TASK GOAL:
From the data that follows, copy every line holding the string "arrow".

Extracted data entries
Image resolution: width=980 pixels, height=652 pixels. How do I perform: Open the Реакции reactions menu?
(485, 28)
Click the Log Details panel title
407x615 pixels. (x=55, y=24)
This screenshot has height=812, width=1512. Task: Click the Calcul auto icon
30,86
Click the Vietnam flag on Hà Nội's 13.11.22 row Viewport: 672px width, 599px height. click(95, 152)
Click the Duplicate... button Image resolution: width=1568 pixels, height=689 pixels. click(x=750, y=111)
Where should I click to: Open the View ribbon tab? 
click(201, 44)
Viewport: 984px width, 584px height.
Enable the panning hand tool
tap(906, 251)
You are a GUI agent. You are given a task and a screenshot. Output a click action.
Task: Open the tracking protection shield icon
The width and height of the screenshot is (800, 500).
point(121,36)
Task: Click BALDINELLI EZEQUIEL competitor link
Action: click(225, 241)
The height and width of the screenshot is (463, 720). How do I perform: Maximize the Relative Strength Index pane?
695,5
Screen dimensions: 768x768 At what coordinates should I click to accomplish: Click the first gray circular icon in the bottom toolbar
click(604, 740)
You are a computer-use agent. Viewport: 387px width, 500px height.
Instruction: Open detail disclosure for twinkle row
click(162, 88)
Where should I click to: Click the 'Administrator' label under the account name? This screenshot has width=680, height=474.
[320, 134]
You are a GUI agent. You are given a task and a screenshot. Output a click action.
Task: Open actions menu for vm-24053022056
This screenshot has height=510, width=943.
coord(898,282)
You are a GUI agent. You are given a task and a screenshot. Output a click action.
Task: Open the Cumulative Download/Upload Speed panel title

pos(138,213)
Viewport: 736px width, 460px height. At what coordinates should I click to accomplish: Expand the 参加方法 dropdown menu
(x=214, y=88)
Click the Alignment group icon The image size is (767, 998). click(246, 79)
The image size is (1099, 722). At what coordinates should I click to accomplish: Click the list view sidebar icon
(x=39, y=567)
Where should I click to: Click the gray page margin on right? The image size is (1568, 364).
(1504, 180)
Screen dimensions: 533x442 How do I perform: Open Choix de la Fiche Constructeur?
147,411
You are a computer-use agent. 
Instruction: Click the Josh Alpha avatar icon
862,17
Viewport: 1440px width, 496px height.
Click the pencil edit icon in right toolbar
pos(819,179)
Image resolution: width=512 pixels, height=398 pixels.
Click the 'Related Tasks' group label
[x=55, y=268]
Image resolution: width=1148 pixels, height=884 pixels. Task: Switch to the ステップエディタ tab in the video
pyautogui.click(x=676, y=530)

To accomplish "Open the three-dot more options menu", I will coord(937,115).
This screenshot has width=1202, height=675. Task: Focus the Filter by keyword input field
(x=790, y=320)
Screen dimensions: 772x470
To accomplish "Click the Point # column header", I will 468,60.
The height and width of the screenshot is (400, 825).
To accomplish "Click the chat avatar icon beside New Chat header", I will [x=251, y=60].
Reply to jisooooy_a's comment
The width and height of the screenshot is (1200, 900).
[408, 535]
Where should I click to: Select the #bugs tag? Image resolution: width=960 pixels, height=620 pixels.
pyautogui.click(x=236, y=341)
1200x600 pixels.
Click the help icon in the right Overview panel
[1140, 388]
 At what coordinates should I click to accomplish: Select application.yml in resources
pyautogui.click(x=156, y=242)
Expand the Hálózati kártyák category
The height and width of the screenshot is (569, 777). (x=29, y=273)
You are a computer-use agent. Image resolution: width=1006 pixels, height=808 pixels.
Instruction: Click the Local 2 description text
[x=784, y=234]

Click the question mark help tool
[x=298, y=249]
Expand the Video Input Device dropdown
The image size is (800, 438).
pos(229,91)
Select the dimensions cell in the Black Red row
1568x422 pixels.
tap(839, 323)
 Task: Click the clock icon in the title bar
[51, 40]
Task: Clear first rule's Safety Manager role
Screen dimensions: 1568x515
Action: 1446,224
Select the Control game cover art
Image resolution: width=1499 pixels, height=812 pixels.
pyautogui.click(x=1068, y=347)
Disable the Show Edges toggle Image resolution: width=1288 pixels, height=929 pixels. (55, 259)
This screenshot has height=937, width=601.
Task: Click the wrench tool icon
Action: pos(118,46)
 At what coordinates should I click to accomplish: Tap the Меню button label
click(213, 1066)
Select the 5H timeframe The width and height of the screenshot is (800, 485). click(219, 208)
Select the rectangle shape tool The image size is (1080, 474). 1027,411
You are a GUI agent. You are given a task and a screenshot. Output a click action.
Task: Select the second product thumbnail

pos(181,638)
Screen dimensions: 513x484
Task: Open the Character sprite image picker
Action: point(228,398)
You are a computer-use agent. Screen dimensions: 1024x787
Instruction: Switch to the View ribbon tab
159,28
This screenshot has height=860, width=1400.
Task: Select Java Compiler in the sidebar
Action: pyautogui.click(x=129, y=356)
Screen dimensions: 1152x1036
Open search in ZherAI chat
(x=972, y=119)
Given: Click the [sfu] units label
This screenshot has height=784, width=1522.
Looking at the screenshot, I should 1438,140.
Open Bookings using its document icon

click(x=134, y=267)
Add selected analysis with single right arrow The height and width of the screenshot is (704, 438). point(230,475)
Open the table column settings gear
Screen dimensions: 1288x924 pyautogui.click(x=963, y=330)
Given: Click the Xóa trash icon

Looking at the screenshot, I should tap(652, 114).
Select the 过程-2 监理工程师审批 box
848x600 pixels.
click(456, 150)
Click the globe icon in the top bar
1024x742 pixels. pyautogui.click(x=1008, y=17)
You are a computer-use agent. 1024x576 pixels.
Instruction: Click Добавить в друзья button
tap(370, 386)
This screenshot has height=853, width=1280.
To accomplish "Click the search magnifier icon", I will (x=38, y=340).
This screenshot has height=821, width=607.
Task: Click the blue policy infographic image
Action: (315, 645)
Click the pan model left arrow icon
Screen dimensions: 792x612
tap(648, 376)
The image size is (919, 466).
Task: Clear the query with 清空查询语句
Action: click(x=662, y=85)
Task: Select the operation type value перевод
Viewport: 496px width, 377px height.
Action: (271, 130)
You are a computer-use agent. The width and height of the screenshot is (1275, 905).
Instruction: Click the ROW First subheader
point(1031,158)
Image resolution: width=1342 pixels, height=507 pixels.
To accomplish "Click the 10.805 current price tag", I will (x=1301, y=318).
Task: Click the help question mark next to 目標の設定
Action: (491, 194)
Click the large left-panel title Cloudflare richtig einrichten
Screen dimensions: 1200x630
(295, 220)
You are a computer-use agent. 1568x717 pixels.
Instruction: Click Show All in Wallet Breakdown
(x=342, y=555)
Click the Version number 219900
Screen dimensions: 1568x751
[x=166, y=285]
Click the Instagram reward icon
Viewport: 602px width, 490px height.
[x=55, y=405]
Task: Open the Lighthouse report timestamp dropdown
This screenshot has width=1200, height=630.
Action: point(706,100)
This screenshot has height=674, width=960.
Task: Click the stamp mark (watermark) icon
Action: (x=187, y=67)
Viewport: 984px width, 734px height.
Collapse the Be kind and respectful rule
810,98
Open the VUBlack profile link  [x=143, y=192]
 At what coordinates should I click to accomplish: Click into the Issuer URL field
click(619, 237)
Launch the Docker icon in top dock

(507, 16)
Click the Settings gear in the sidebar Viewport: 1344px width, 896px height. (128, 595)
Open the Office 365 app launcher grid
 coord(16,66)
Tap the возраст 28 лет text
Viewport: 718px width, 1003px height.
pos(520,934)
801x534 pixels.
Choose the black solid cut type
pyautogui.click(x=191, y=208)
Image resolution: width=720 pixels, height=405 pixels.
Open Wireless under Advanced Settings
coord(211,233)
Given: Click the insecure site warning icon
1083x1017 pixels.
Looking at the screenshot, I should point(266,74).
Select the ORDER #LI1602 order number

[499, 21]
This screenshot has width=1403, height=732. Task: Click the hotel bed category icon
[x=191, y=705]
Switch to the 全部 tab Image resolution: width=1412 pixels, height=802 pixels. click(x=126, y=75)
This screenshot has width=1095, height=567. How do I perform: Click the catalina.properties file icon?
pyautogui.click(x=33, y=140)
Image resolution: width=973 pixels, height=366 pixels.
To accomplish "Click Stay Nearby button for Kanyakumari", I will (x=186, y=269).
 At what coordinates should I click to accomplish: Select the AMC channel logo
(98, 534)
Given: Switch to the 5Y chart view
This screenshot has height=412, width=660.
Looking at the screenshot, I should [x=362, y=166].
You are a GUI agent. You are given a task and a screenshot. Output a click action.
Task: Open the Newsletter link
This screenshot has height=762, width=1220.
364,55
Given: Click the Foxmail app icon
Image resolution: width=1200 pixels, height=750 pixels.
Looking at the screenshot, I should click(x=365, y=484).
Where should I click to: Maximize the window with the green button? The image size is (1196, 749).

EXERCISE OUTPUT:
Add selected analysis with single right arrow The height and width of the screenshot is (704, 438). point(230,475)
Click the pan model left arrow icon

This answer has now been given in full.